The level of the NPLs in the industry is currently at 14 per cent, far above the five per cent recommended by the CBN.
Some local experts said the CBN might ask the banks, which have their NPLs above the industry average, to recapitalise so as to avoid insolvency.
The Washington-based lender, however, commended the CBN for maintaining a tight monetary policy stance, just as it lauded it for its foreign exchange policy, which has attracted forex inflow to enhance exchange rate stability.
The report further stated, “Directors commended the central bank’s tightening bias in 2017, which should continue until inflation is within the single digit target range. They recommended continued strengthening of the monetary policy framework and its transparency, with a number of directors urging consideration of a higher monetary policy rate, a symmetric application of reserve requirements, and no direct central bank financing of the economy. A few directors urged confirmation of the appointments of the central bank’s board of directors and members of the monetary policy committee.
“Directors commended the recent foreign exchange measures and recent efforts to strengthen external buffers to mitigate risks from capital flow reversals. They welcomed the authorities’ commitment to unify the exchange rate and urged additional actions to remove remaining restrictions and multiple exchange rate practices.”
The IMF also said the Nigerian economy was slowly exiting recession but remained vulnerable because its growth was tied to oil prices and improved revenues were restricted to the energy and agriculture sectors.
The Nigerian economy had emerged from its first recession in 25 years in the second quarter of 2017.
The recession was largely linked to low crude prices and militant attacks on oil facilities.
Higher oil prices and an end to the attacks mostly accounted for the end of the recession.
“The Nigerian economy is slowly exiting recession but remains vulnerable,” the IMF said in the report.
It added that the economy had been helped by higher oil prices, improved access to foreign exchange and foreign reserves rising to a four-year high.

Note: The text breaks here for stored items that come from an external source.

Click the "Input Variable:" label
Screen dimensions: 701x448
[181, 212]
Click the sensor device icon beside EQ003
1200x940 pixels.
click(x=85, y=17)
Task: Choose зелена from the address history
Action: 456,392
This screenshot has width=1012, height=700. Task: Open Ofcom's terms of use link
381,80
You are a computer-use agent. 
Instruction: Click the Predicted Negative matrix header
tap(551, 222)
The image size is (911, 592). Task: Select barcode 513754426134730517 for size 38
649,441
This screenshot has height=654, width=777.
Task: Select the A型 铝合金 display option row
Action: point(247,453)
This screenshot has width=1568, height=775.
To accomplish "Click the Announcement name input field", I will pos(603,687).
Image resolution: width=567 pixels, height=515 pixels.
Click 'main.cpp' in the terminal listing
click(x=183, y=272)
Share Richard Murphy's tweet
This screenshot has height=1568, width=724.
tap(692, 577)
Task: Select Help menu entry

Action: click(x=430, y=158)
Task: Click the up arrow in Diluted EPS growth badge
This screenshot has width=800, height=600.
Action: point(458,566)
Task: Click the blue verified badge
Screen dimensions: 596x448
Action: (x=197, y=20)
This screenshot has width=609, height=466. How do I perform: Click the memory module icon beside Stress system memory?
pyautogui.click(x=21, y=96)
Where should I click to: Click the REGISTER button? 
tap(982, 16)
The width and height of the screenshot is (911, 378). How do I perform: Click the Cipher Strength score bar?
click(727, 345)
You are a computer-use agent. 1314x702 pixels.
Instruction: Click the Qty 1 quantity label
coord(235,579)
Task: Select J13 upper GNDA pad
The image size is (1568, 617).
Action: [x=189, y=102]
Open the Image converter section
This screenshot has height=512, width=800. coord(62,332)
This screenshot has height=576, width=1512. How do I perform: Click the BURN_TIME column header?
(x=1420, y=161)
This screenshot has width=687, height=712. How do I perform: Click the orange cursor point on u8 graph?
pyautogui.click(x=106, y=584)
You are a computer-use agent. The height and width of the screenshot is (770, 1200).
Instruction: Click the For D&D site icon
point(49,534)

The Washington-based lender, however, noted that the improvements had not yet boosted non-oil and non-agricultural activities.
“Lower oil prices, tighter external market conditions, heightened security issues, and delayed policy responses are the main downside risks,” it added.
To address these vulnerabilities, the IMF team stressed that comprehensive and coherent policy actions remained urgent.
In addition to ongoing efforts to improve tax administration, the IMF directors underlined the need for more ambitious tax policy measures, including through reforming the Value Added Tax, increasing excise, and rationalising tax incentives.
They said the implementation of an automatic fuel price‑setting mechanism, sound cash and debt management, improved transparency in the oil sector, increased monitoring of the fiscal position of states and local governments, and substantially scaled-up social safety nets should support the adjustment.
The report further stated, “Directors emphasised that structural reform implementation should continue to lay the foundation for a diversified private‑sector‑led economy. They noted that, building on recent improvements in the business environment, implementing the power sector recovery plan, investing in infrastructure, accelerating efforts to strengthen anti‑corruption and transparency initiatives, and updating and implementing the financial inclusion and gender strategies remain essential.
“Directors welcomed the continued improvement in the quality and availability of economic statistics and encouraged further efforts to address remaining gaps.”
The IMF also commended the progress in implementing the Economic Recovery and Growth Plan, including the start of a convergence in foreign exchange windows, tight monetary policy, improvements in tax administration, and significant strides in improving the business environment.